Fuimos una semilla del fruto que algún árbol depositó en
la tierra.
Durante nuestro desarrollo, alguna rama de aquel árbol ha
sido quizá también, cuando nos torcíamos, tutor de nuestro tronco en crecimiento
y nos ha dado cobijo a su sombra si nuestro follaje no era suficiente y
teníamos la suerte de tenerlo cerca.
Ese árbol también había sido semilla que traía en su
interior, una información básica para su crecimiento: Debía hundir sus raíces para
alimentarse, tomar de la tierra, el sol, el agua, el clima y el viento, lo que
precisara y así, poder desarrollar su fortaleza, su forma.

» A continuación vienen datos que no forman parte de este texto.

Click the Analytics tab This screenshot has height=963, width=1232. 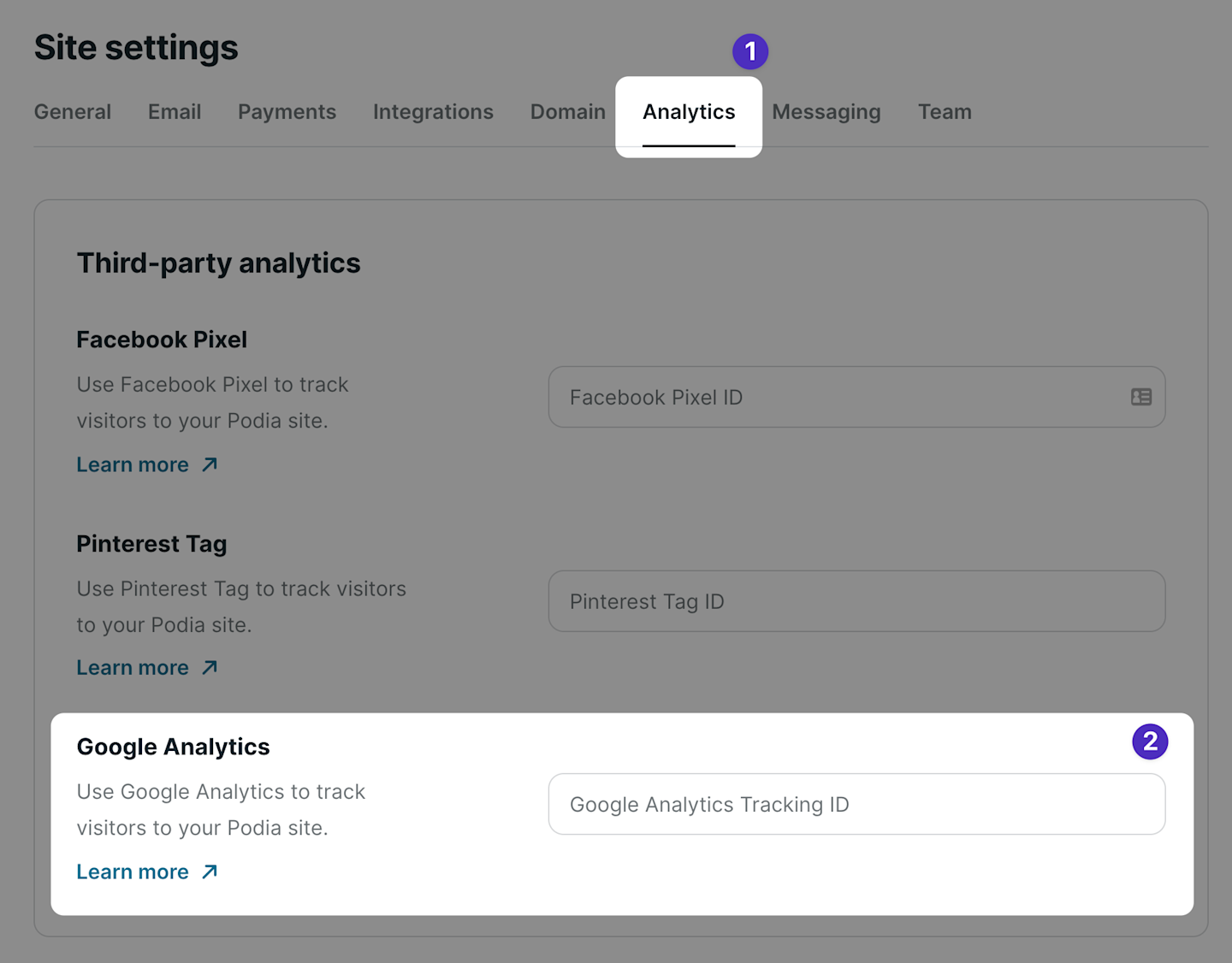click(x=689, y=112)
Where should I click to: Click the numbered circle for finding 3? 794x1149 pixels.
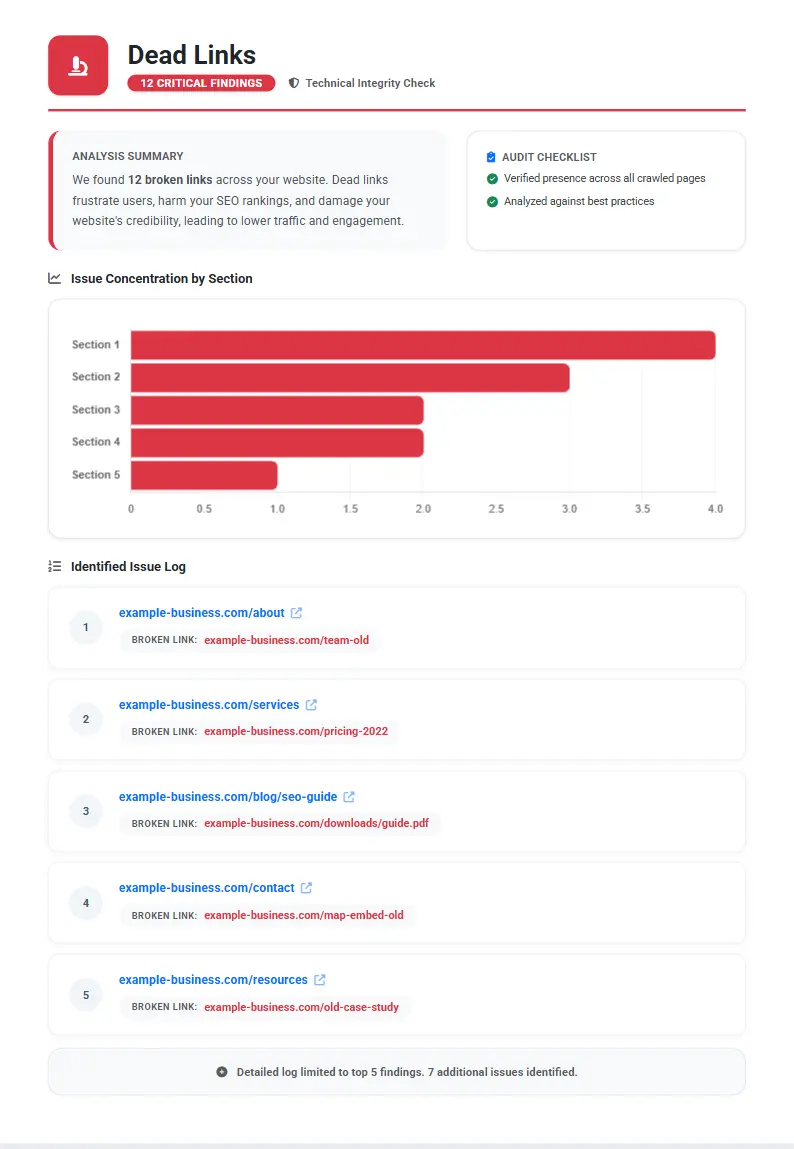[x=85, y=811]

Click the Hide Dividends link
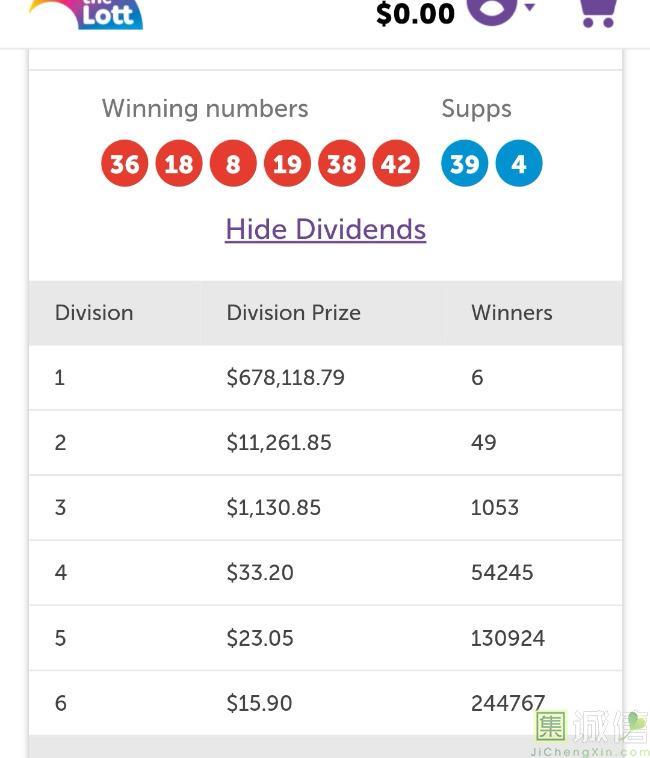coord(325,229)
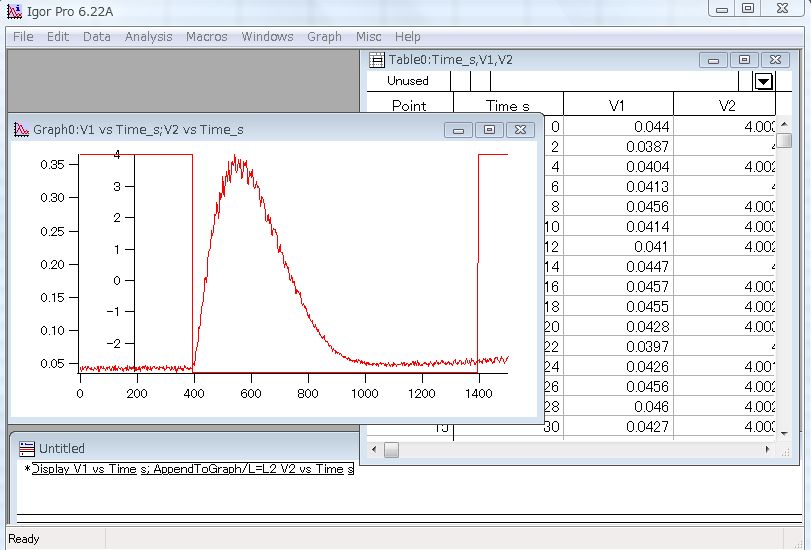811x550 pixels.
Task: Close the Graph0 window
Action: pyautogui.click(x=520, y=130)
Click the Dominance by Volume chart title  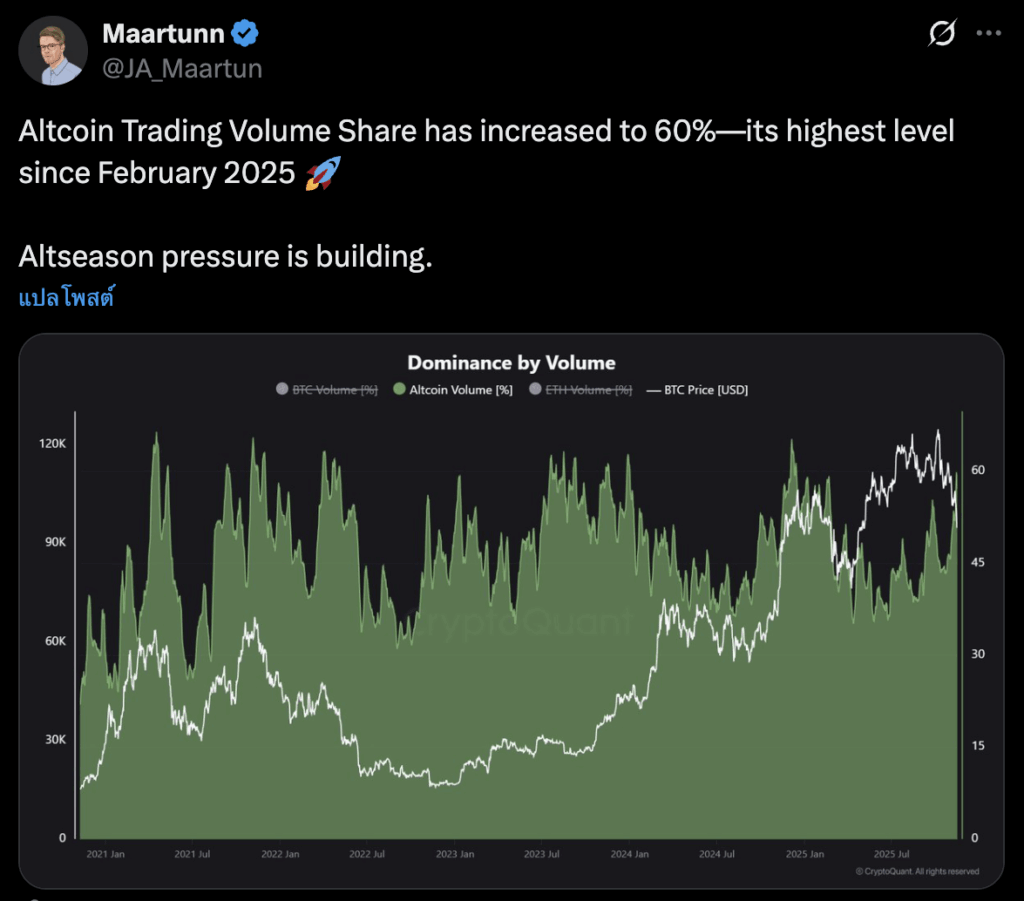[511, 363]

Durante ese proceso, se alimentaría de lo que le proporcionara
y encontrara a su suerte en el entorno. De esa tierra que estaba forjada por
hojas y ramas de otros árboles, de los minerales que se encontraba en el
terreno, del agua.
Su sabia se debía convertir en el torrente que no sólo le
daría de comer, también le ayudaría a desarrollar y alimentar sus frutos y sería
su propia esencia, la del árbol, la que debería dejar esa información básica en
sus frutos, atesorada en esas futuras semillas. Tal como él la había recibido.
No tuvo una escuela para ser árbol, ningún árbol la
tiene. Fue también para él, su escuela, la propia naturaleza que le rodeaba.